→ **Exercise**
The copy must run from the line containing "The image size is (1088, 1207)." through the final line of the records, both included, exactly as written. It should contain no pictures.

[Data supplied Boundary: Start]

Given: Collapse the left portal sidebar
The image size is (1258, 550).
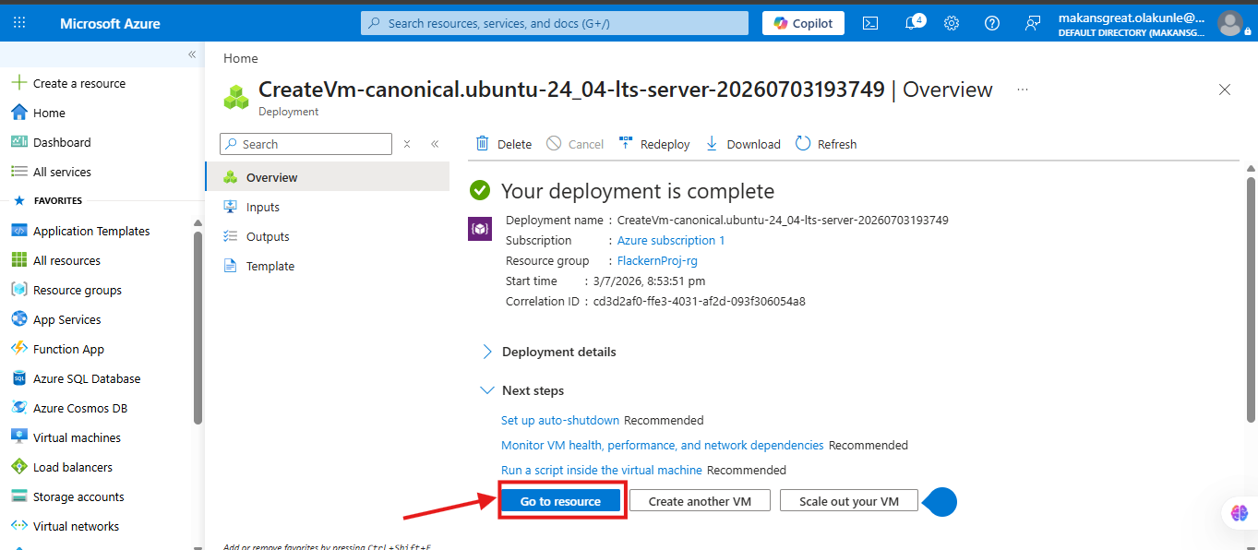Looking at the screenshot, I should pyautogui.click(x=192, y=54).
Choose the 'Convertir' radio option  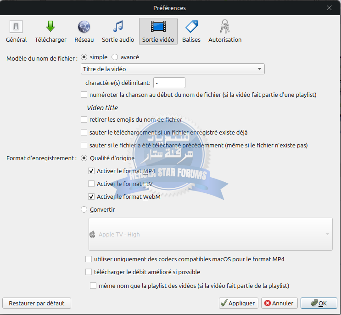click(84, 210)
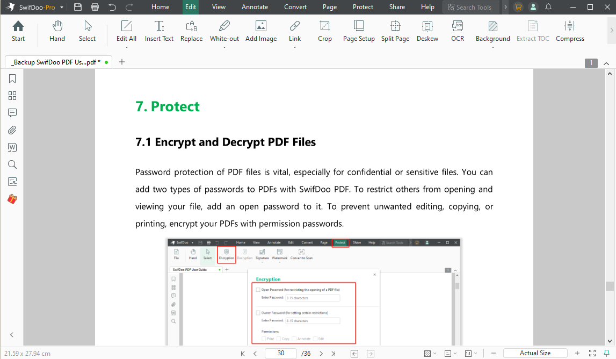The width and height of the screenshot is (616, 359).
Task: Show the attachments panel paperclip icon
Action: click(x=12, y=130)
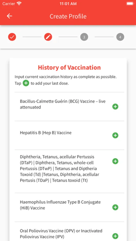The image size is (136, 241).
Task: Tap the green plus icon in instructions
Action: pos(26,83)
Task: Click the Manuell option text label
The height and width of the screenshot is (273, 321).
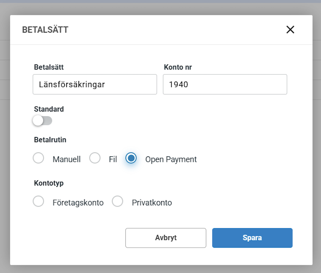Action: (66, 159)
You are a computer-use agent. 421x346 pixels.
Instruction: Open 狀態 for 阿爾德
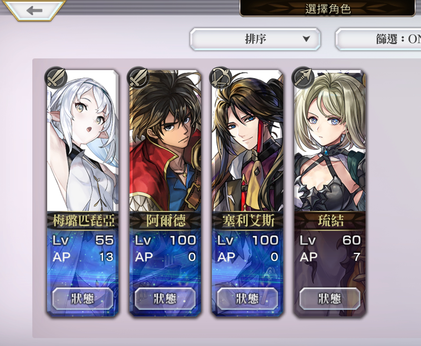(x=165, y=298)
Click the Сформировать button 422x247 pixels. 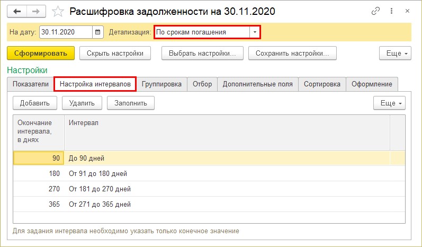click(41, 54)
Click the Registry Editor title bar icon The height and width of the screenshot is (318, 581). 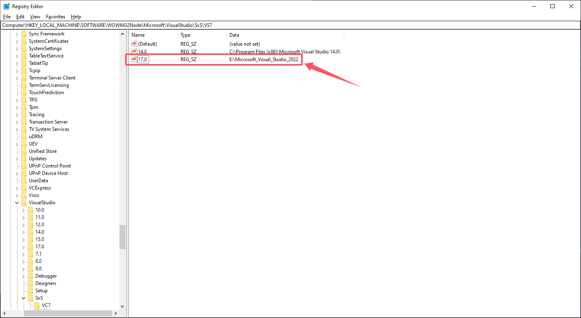coord(7,6)
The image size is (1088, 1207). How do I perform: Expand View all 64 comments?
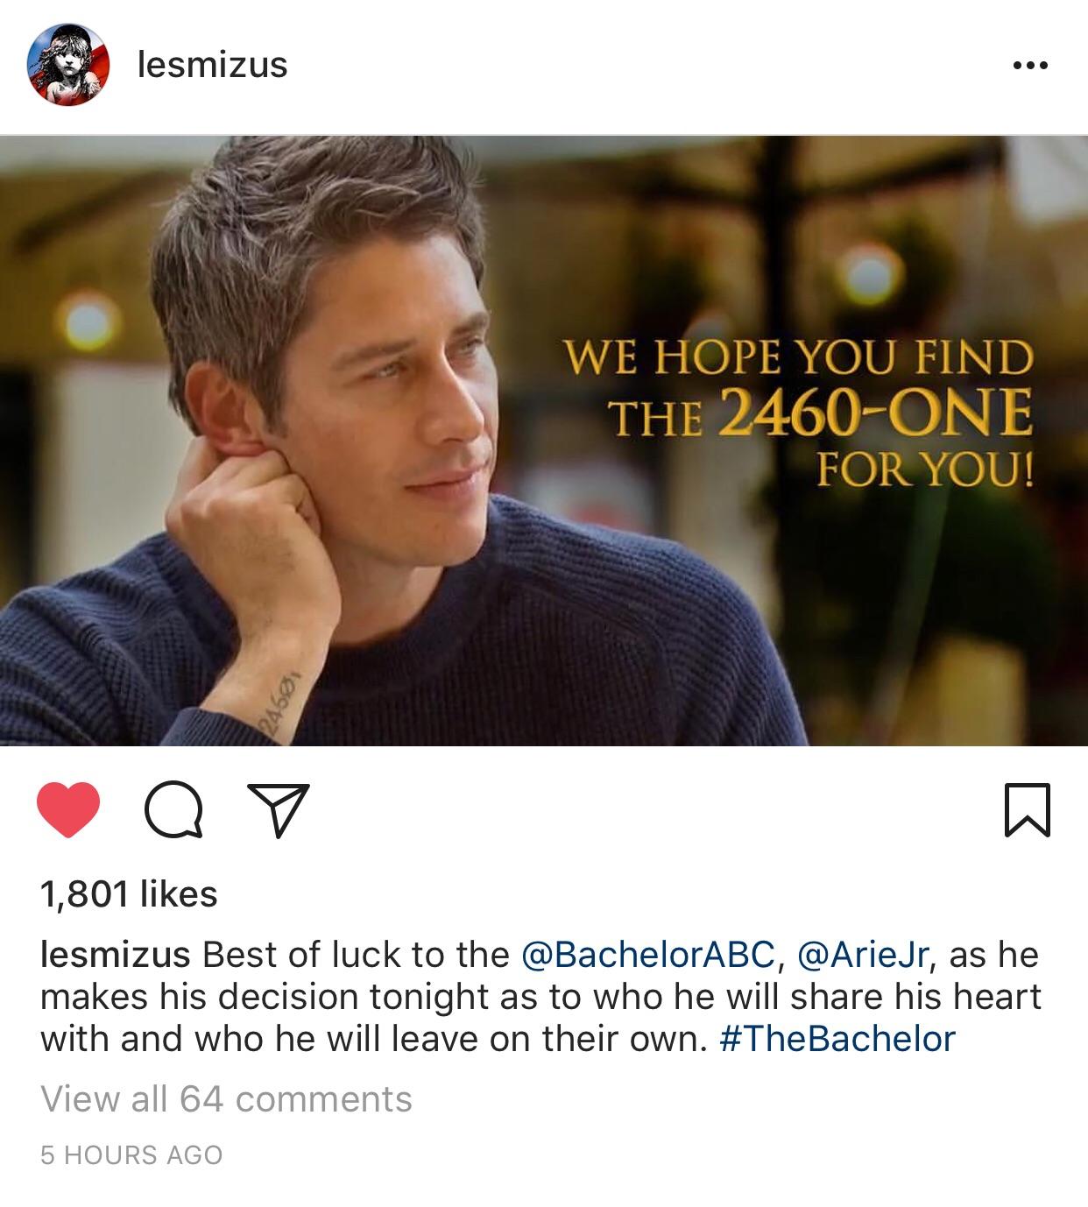coord(226,1098)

[Data supplied Boundary: End]

→ **Task response**
The image size is (1088, 1207). How do I perform: Expand View all 64 comments?
coord(226,1098)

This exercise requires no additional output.